-- start of TEXT SHOWN --

A tool call flows through multiple stages. Understanding this flow is essential for debugging and extension.

sequenceDiagram
    participant C as MCP Client
    participant S as MCP Server
    participant A as Auth MW
    participant P as Persona MW
    participant Z as Authz MW
    participant R as Registry
    participant T as Toolkit
    participant E as Enrichment MW
    participant U as Audit MW

    C->>S: CallToolRequest
    S->>A: Process request

    Note over A: Extract credentials<br/>Validate token/key

    A->>P: Authenticated request

    Note over P: Map roles to persona<br/>Load tool filters

    P->>Z: Request + Persona

    Note over Z: Check tool allowed<br/>for this persona

    Z->>R: Authorized request
    R->>T: Route to toolkit

    Note over T: Execute tool logic<br/>(query, search, etc.)

-- end of TEXT SHOWN --
-- start of COLLECTED DATA --

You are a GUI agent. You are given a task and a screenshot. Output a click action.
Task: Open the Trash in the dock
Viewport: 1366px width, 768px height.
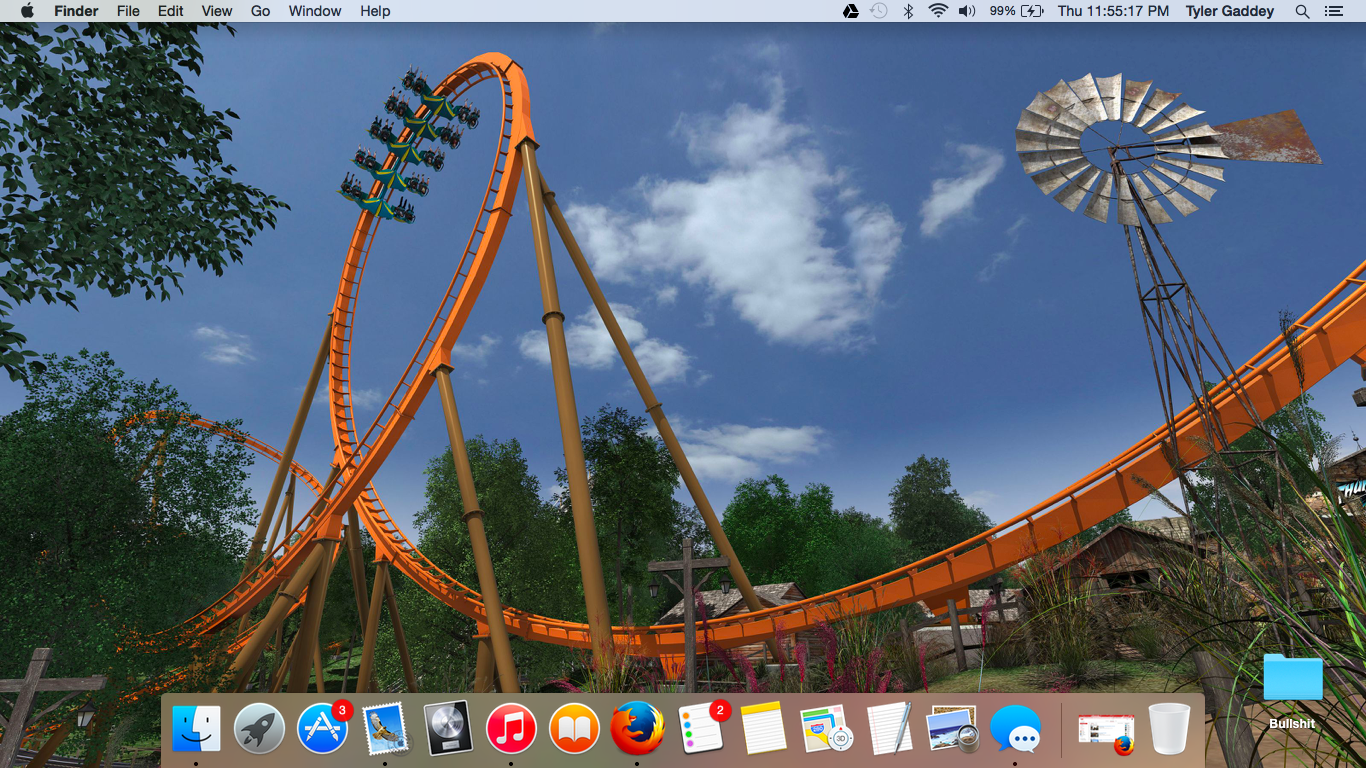click(1169, 728)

-- end of COLLECTED DATA --

■ WORK TO COMPLETE
Continue the text above on how a tool call flows through the server stages, starting from the point where it stops.

■ ANSWER FOR THE TASK
    T-->>E: Tool result
    E->>E: Fetch semantic context
    E->>E: Append to result

    E-->>U: Enriched result
    U->>U: Log async

    U-->>C: Final response

Stage Details¶

Stage	Responsibility	Failure Behavior
Auth	Validate credentials	401 Unauthorized
Persona	Map user to persona	Use default persona
Authz	Check tool permission	403 Forbidden
Registry	Route to toolkit	404 Tool not found
Toolkit	Execute operation	Toolkit-specific error
Enrichment	Add semantic context	Return unenriched result
Audit	Log the request	Log error, continue

Core Components¶

Platform¶

The Platform struct is the main orchestrator and entry point:

type Platform struct {
    mcpServer        *mcp.Server
    config           *Config
    toolkitRegistry  *registry.Registry
    authenticator    middleware.Authenticator
    authorizer       middleware.Authorizer
    auditLogger      middleware.AuditLogger
    semanticProvider semantic.Provider
    queryProvider    query.Provider
    storageProvider  storage.Provider
    closers          []io.Closer
}

Key responsibilities:

Load and validate configuration
Initialize providers and toolkits
Register MCP protocol-level middleware
Register tools with the MCP server
Manage lifecycle (startup, shutdown)

Creating a platform:

// From configuration file
cfg, err := platform.LoadConfig("platform.yaml")
if err != nil {
    log.Fatal(err)
}
p, err := platform.New(platform.WithConfig(cfg))

// Or programmatically with options
p, err := platform.New(
    platform.WithServerName("my-platform"),
    platform.WithTrinoToolkit("primary", trinoCfg),
    platform.WithDataHubToolkit("primary", datahubCfg),
    platform.WithSemanticProvider("datahub", "primary"),
    platform.WithInjection(platform.InjectionConfig{
        TrinoSemanticEnrichment: true,
    }),
)

Configuration Flow¶

flowchart LR
    subgraph "Input"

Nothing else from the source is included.